» **Directions for this task**
Output every line of the material exactly.

» **Extracted data**
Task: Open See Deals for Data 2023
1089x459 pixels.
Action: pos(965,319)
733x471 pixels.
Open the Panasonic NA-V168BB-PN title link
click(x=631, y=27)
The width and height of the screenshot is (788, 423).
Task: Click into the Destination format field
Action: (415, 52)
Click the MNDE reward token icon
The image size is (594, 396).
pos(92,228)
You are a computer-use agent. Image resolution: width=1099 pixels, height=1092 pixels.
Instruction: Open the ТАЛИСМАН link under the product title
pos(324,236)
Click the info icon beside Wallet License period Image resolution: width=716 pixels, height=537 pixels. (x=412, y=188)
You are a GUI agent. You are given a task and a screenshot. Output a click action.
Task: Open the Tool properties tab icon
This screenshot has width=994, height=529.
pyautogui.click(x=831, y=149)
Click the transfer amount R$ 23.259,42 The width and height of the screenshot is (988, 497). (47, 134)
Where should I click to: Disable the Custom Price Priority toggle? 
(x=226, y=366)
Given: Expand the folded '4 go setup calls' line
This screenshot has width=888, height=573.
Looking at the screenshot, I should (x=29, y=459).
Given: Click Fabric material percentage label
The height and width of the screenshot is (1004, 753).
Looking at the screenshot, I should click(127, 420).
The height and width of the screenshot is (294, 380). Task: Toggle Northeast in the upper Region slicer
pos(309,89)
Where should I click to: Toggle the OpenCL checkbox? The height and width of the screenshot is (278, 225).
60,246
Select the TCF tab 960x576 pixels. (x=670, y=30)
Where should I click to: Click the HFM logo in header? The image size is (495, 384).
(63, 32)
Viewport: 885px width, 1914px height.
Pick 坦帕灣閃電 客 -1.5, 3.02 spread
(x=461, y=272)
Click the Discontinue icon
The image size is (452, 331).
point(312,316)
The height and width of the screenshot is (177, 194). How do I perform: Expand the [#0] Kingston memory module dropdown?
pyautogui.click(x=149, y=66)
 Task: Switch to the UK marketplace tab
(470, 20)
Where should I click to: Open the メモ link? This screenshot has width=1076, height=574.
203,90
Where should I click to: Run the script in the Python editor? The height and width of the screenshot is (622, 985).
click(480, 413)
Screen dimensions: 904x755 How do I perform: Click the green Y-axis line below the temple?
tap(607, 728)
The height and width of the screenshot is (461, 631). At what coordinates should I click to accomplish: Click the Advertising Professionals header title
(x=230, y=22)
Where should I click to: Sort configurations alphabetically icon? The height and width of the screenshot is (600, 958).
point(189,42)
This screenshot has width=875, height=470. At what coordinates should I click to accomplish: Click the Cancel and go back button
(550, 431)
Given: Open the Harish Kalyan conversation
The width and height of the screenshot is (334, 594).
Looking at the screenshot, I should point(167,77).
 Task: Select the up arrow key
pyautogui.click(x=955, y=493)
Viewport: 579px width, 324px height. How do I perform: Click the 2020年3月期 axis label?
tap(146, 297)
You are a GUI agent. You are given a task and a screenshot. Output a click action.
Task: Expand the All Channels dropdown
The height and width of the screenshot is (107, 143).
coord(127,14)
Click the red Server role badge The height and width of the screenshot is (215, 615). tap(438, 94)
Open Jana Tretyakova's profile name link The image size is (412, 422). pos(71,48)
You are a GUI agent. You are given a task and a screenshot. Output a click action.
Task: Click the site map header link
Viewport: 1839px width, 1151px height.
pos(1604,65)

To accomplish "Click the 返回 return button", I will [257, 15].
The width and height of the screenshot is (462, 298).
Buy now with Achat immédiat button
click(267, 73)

» **Reply**
Task: Open See Deals for Data 2023
1089x459 pixels.
Action: pos(965,319)
733x471 pixels.
Open the Panasonic NA-V168BB-PN title link
click(x=631, y=27)
The width and height of the screenshot is (788, 423).
Task: Click into the Destination format field
Action: (415, 52)
Click the MNDE reward token icon
The image size is (594, 396).
pos(92,228)
You are a computer-use agent. Image resolution: width=1099 pixels, height=1092 pixels.
Instruction: Open the ТАЛИСМАН link under the product title
pos(324,236)
Click the info icon beside Wallet License period Image resolution: width=716 pixels, height=537 pixels. (x=412, y=188)
You are a GUI agent. You are given a task and a screenshot. Output a click action.
Task: Open the Tool properties tab icon
This screenshot has width=994, height=529.
pyautogui.click(x=831, y=149)
Click the transfer amount R$ 23.259,42 The width and height of the screenshot is (988, 497). (47, 134)
Where should I click to: Disable the Custom Price Priority toggle? 
(x=226, y=366)
Given: Expand the folded '4 go setup calls' line
This screenshot has width=888, height=573.
Looking at the screenshot, I should (x=29, y=459).
Given: Click Fabric material percentage label
The height and width of the screenshot is (1004, 753).
Looking at the screenshot, I should click(127, 420).
The height and width of the screenshot is (294, 380). Task: Toggle Northeast in the upper Region slicer
pos(309,89)
Where should I click to: Toggle the OpenCL checkbox? The height and width of the screenshot is (278, 225).
60,246
Select the TCF tab 960x576 pixels. (x=670, y=30)
Where should I click to: Click the HFM logo in header? The image size is (495, 384).
(63, 32)
Viewport: 885px width, 1914px height.
Pick 坦帕灣閃電 客 -1.5, 3.02 spread
(x=461, y=272)
Click the Discontinue icon
The image size is (452, 331).
point(312,316)
The height and width of the screenshot is (177, 194). How do I perform: Expand the [#0] Kingston memory module dropdown?
pyautogui.click(x=149, y=66)
 Task: Switch to the UK marketplace tab
(470, 20)
Where should I click to: Open the メモ link? This screenshot has width=1076, height=574.
203,90
Where should I click to: Run the script in the Python editor? The height and width of the screenshot is (622, 985).
click(480, 413)
Screen dimensions: 904x755 How do I perform: Click the green Y-axis line below the temple?
tap(607, 728)
The height and width of the screenshot is (461, 631). At what coordinates should I click to accomplish: Click the Advertising Professionals header title
(x=230, y=22)
Where should I click to: Sort configurations alphabetically icon? The height and width of the screenshot is (600, 958).
point(189,42)
This screenshot has width=875, height=470. At what coordinates should I click to accomplish: Click the Cancel and go back button
(550, 431)
Given: Open the Harish Kalyan conversation
The width and height of the screenshot is (334, 594).
Looking at the screenshot, I should point(167,77).
 Task: Select the up arrow key
pyautogui.click(x=955, y=493)
Viewport: 579px width, 324px height. How do I perform: Click the 2020年3月期 axis label?
tap(146, 297)
You are a GUI agent. You are given a task and a screenshot. Output a click action.
Task: Expand the All Channels dropdown
The height and width of the screenshot is (107, 143).
coord(127,14)
Click the red Server role badge The height and width of the screenshot is (215, 615). tap(438, 94)
Open Jana Tretyakova's profile name link The image size is (412, 422). pos(71,48)
You are a GUI agent. You are given a task and a screenshot. Output a click action.
Task: Click the site map header link
Viewport: 1839px width, 1151px height.
pos(1604,65)

To accomplish "Click the 返回 return button", I will [257, 15].
The width and height of the screenshot is (462, 298).
Buy now with Achat immédiat button
click(267, 73)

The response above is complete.